Miss Arden was christened Florence Nightingale Graham and did in fact start training as a nurse in Toronto. But, in advance of the thinking of that time, she conceived the idea that much ill health could be prevented if people were taught to make the most of the health and vitality they had. At about the same time she was fascinated by the first jar of cold cream she had ever encountered, fascinated both by its possibilities and its inadequacy. Rice powder, harsh rouge, colourless lip salve, and home-made rosewater lotions comprised, then, the extent of beauty aids.

Magic formulas and beauty secrets discovered by Balkan princesses or handed down from Cleopatra found a ready sale. Miss Arden determined to put things on an ethical and scientific basis. She studied with doctors, osteopaths, and chemists until she felt justified in giving treatments in New York. Soon her clients wanted preparations to take home with them; but always, with the preparations, she sold the idea of proper skin care. Body massage and posture exercises were a natural development at the salon, and branches were opened in other American cities. The first European salon was opened in the Place Vendôme, Paris, in 1914.

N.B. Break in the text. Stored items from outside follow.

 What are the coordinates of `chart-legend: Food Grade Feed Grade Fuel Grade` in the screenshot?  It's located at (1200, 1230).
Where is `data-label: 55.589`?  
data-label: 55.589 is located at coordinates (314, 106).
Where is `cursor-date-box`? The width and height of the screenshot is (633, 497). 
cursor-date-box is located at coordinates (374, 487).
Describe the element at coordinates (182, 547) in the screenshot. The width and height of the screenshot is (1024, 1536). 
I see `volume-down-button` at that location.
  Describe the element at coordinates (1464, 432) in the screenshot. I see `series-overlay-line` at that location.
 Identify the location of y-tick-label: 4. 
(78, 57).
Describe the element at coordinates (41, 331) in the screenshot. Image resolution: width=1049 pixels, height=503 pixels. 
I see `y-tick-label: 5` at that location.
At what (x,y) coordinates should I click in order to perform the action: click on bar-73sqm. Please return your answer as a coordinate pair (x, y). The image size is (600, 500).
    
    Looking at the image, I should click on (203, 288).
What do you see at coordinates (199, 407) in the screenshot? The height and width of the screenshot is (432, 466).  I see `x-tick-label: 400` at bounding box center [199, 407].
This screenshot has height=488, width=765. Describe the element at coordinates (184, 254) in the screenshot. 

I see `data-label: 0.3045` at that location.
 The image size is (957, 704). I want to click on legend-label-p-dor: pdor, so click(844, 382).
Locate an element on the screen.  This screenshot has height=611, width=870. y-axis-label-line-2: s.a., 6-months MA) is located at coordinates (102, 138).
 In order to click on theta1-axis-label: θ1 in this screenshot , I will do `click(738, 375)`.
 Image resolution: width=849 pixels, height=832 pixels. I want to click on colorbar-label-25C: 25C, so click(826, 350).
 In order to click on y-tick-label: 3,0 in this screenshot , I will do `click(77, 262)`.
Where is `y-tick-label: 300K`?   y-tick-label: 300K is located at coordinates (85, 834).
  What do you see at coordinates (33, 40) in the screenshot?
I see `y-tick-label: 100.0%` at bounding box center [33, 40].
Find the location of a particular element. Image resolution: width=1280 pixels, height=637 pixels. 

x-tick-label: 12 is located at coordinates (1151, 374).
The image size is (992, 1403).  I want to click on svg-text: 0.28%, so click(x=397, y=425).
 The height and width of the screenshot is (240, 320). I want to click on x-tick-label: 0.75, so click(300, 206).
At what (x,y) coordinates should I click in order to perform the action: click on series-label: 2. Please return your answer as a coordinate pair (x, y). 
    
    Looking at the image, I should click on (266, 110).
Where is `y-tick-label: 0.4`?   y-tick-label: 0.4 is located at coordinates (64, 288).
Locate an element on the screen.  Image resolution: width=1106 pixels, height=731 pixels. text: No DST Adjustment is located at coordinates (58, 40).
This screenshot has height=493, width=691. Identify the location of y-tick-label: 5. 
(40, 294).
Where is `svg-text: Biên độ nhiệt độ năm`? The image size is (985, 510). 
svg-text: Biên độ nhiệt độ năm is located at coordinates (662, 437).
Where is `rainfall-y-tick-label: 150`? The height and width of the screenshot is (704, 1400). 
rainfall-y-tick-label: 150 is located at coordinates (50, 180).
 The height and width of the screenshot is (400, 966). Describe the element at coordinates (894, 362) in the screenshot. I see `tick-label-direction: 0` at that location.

Nowadays the milestones in a woman’s life, 30 years, 40 years, 50 years, are no longer clearly marked, and this is in some part due to Miss Arden’s pioneer work. She herself believes that age is entirely irrelevant to a woman’s charm, and confirms it in her person. In this context it is interesting that on the eve of the Derby she had tea with the Queen Mother. One can imagine that the conversation between two such enthusiasts of the turf at such a time must have been largely on equine matters. But Miss Arden was enchanted with what she saw as well as with the conversation. The Queen Mother, she felt, was the one woman for whom she could do nothing. Even Elizabeth Arden does not claim to improve upon perfection.